==== MATERIAL FOR THE TASK
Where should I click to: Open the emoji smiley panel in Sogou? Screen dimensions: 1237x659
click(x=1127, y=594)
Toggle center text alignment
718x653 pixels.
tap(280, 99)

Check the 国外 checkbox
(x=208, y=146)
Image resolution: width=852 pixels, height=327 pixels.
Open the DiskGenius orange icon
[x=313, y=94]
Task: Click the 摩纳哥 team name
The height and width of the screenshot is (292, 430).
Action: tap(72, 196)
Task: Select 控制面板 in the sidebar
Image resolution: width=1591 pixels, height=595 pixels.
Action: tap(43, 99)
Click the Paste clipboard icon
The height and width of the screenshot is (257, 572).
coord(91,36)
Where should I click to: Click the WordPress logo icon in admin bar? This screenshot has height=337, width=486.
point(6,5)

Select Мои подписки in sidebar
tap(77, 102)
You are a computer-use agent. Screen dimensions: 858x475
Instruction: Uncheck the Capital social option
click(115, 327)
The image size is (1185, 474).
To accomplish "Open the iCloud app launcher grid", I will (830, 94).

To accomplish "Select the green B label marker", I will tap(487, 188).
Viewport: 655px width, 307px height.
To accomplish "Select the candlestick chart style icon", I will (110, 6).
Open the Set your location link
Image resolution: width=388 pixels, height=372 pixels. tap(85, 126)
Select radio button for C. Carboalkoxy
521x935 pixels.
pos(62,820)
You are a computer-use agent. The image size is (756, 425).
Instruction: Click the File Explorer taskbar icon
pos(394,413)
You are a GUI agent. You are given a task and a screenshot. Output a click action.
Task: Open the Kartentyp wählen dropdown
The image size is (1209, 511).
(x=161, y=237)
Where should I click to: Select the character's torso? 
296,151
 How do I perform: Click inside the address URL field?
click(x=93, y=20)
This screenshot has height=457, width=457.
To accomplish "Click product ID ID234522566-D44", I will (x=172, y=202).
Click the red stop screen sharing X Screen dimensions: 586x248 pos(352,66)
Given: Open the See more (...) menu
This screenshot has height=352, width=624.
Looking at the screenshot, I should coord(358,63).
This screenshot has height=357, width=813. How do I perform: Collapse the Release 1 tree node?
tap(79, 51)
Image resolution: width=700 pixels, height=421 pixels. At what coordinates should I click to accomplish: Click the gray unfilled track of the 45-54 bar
========
**WHAT TO DO**: Wherever a line of the entries holds the string "agent", copy that line.

**EXERCISE OUTPUT**:
You are a computer-use agent. Screen dimensions: 858x475
You are a computer-use agent. The image size is (756, 425).
You are a GUI agent. You are given a task and a screenshot. Output a click action.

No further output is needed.